Kemudian, upacara tersebut bisa dilaksanakan satu hari sebelum memulai menambang dengan dihadiri oleh seluruh penambang. Warga yang bekerja membuat cobek itu, kemudian berjalan menuju lokasi tambang batu baru untuk memulai ritual.
Selama berjalan, alat musik seperti kendang dan terompet Sunda baru diberhentikan saat sampai di lokasi. Untuk air 7 warna digunakan perwarna alam seperti hijau, merah, jingga, putih, kuning, biru dan hijau.
Advertisement
Berkomunikasi dengan Batu
Merujuk RRI, ritual kemudian dilakukan beberapa menit setelah beristirahat sejenak. Seluruh penambang berkumpul di depan batu yang nantinya akan diambil. Abah Amid sebagai tokoh adat setempat kemudian memimpi doa di sana.
Setelah selesai, ia mendekati batu dan berkomunikasi sembari menyiramkan air 7 warna ke dinding-dinding bukit yang siap ditambang. Terakhir, alat palu, pemahat sampai penampung batu dicipratkan dengan air suci agar bisa digunakan secara maksimal
“Adanya 7 air ini supaya kita semua yang menambang bisa diberi rida oleh Allah SWT dan diberi keselamatan selama 7 hari bekerja setiap harinya,” katanya.
Advertisement
Etika Terhadap Alam
Tujuan utama dari upacara ini sebenarnya merupakan etika manusia yang tidak bisa lepas dari alam. Seluruh unsur kehidupan selalu melibatkan alam, termasuk sekedar untuk makan.

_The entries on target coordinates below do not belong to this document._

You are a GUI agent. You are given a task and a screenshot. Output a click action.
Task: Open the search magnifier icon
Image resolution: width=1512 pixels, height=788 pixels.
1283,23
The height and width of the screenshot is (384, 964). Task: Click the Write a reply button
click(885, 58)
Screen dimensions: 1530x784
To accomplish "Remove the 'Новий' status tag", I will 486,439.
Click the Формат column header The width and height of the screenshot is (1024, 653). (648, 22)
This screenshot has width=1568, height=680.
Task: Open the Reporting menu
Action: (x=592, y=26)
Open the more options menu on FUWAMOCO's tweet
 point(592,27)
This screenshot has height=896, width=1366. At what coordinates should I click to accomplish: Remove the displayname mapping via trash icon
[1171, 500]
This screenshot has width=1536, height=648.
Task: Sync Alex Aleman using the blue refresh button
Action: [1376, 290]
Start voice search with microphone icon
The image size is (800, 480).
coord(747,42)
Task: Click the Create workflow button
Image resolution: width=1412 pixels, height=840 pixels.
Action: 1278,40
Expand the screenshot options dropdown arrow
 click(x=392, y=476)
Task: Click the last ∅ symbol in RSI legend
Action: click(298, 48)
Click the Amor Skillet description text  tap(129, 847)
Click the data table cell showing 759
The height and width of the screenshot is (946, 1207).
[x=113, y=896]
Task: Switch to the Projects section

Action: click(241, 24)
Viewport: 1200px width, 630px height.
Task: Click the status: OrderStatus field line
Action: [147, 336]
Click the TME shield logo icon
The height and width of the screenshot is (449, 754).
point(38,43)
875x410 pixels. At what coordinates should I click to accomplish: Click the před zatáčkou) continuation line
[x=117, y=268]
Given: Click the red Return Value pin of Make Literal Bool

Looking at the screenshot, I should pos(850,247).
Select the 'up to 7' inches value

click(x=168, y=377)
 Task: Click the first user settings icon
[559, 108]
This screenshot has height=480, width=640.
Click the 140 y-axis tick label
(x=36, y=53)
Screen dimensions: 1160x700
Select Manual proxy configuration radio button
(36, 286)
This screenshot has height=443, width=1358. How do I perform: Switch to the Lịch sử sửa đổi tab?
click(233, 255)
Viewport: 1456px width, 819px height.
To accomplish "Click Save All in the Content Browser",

Ritual Pamitan jadi salah satu jalan manusia agar bisa lebih bijak dalam memanfaatkan apa yang ada di alam termasuk batu. Ketika batu ditambang dengan baik, tanpa berlebihan maka manfaatnya akan baik juga terhadap penambang dan pembeli batu cobek.
Untuk pertanda apakah upacara adatnya diterima atau tidak bisa dilihat dari hasil menambang pertama. Jika bongkahan batu pertama tidak bisa terbentuk cobek, artinya semesta tidak meridai dan harus berpindah ke tempat baru serta kembali melaksanakan ritual pamitan.